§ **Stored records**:
----------------------------------------

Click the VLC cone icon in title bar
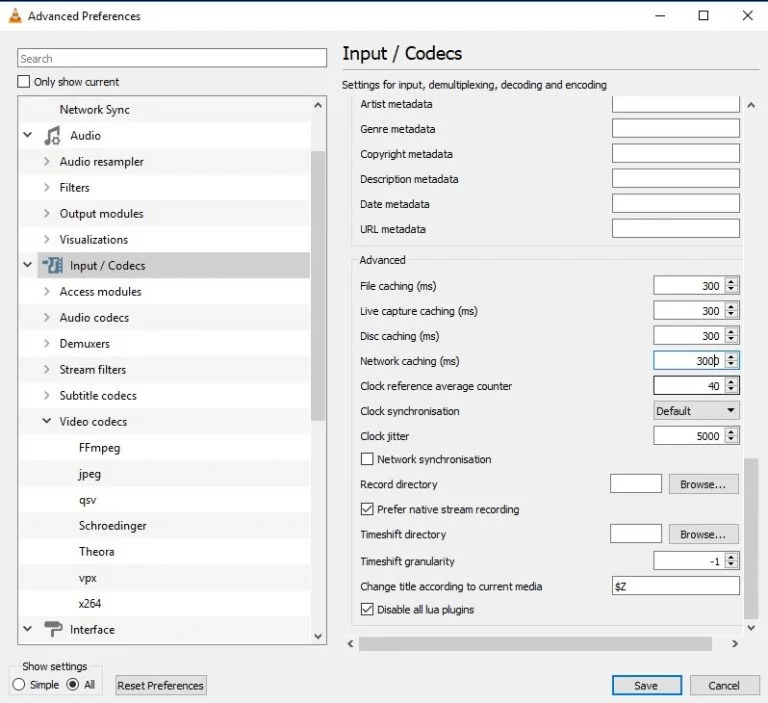Image resolution: width=768 pixels, height=703 pixels. coord(14,16)
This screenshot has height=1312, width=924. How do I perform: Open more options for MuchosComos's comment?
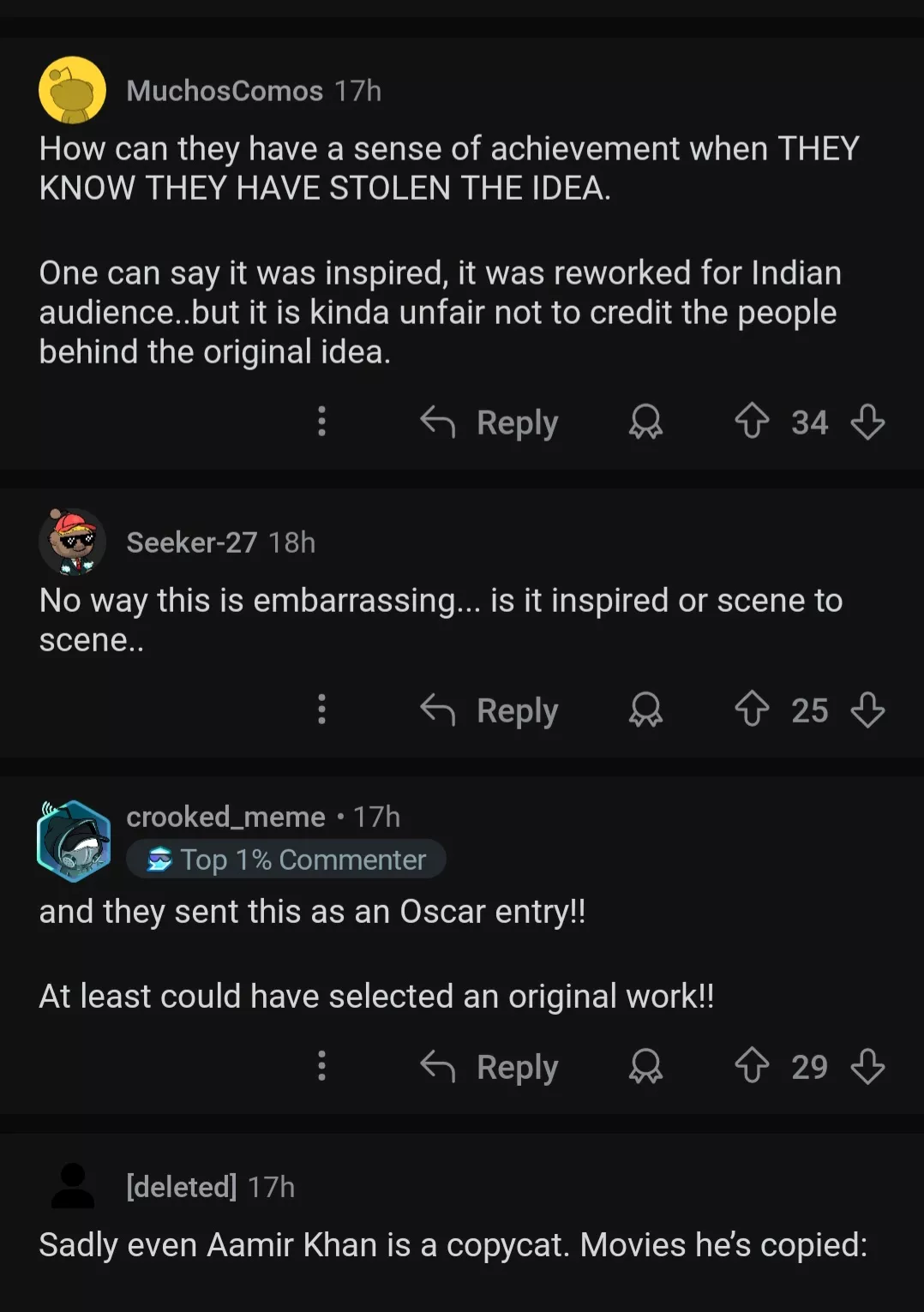coord(321,422)
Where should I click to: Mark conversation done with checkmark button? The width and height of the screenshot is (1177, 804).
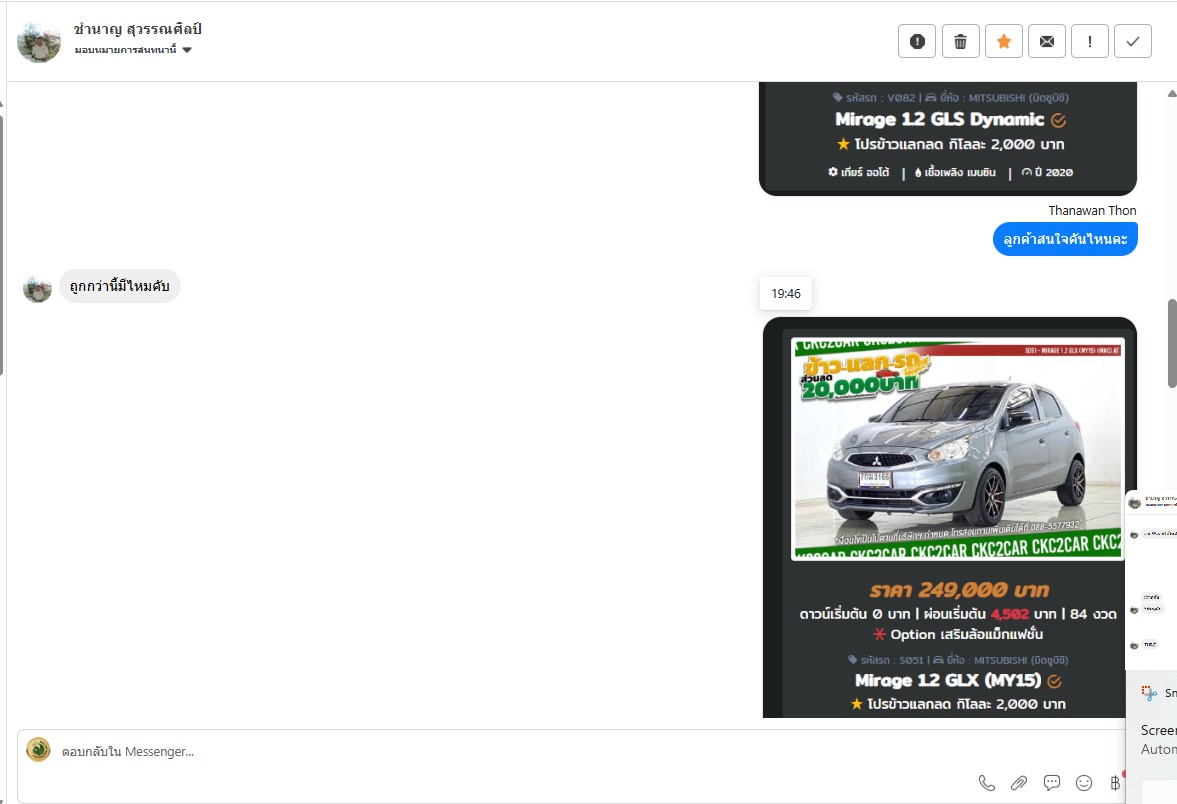1132,41
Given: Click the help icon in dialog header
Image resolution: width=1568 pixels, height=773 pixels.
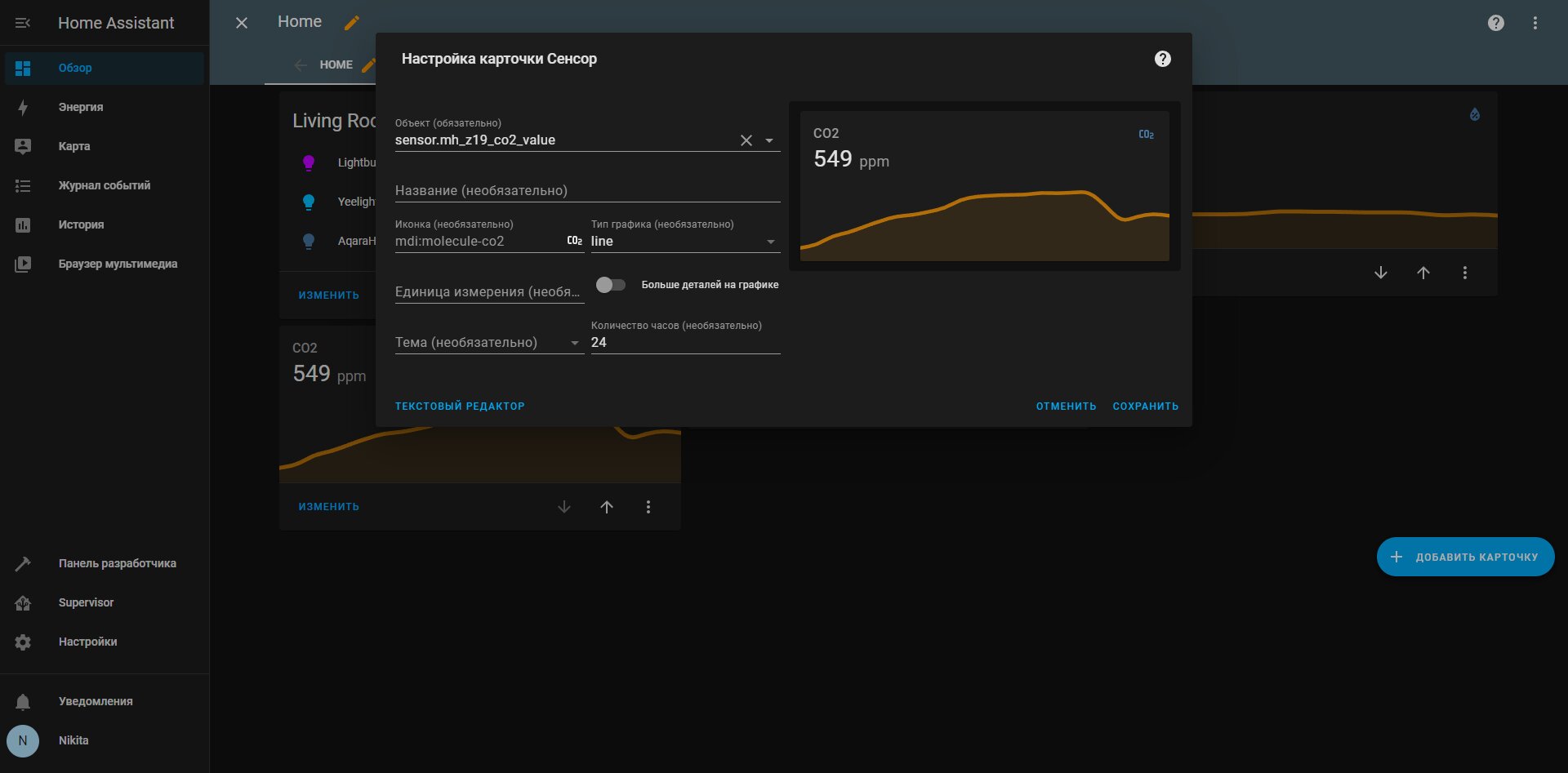Looking at the screenshot, I should pyautogui.click(x=1162, y=59).
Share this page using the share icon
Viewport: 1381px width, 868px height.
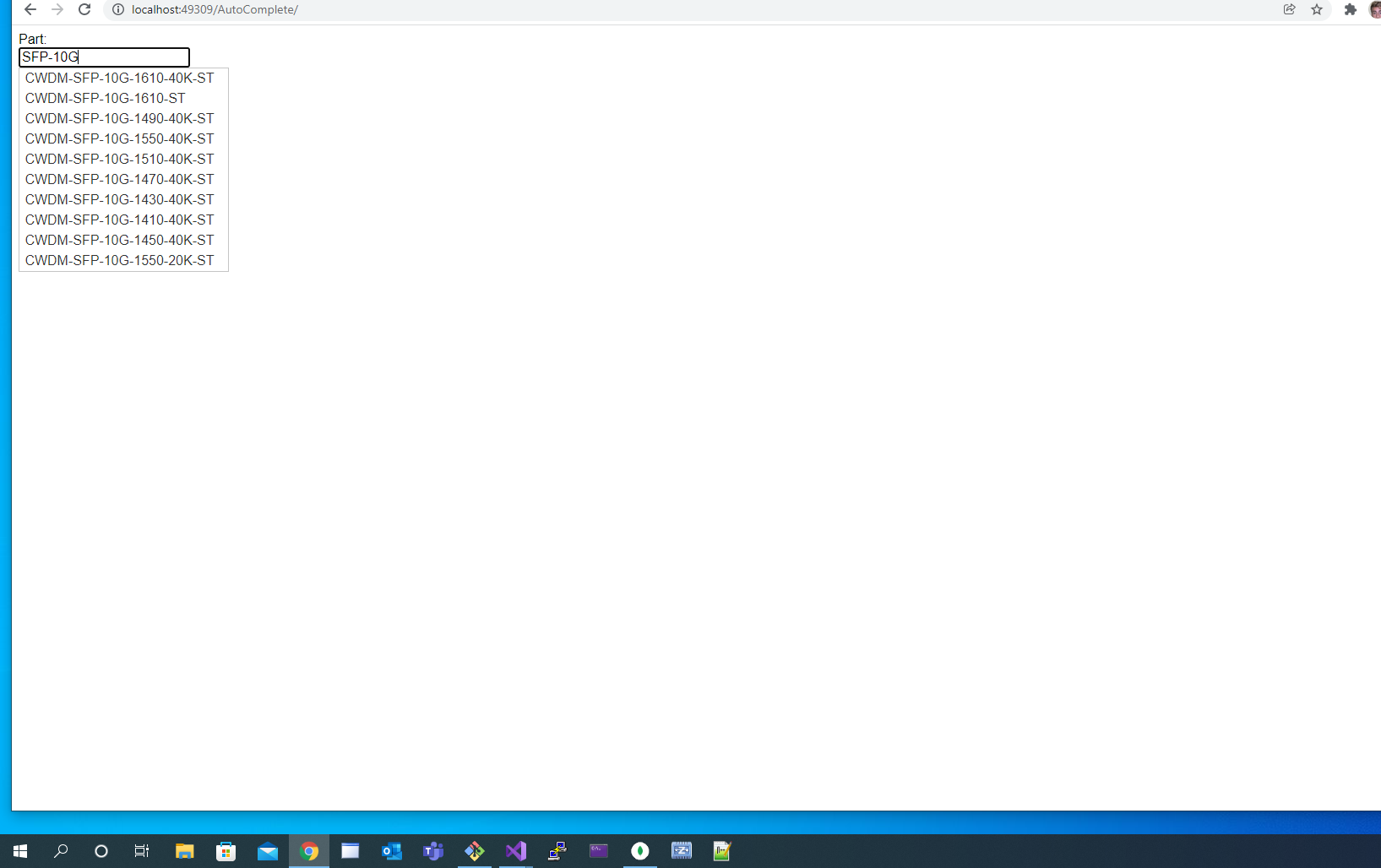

----------------------------------------

§ **Your task**: From the line that includes "Share this page using the share icon" on down to the last line of the entries above, set down each line exactly, leaving out the pictures.

§ **Task solution**:
Share this page using the share icon
Viewport: 1381px width, 868px height.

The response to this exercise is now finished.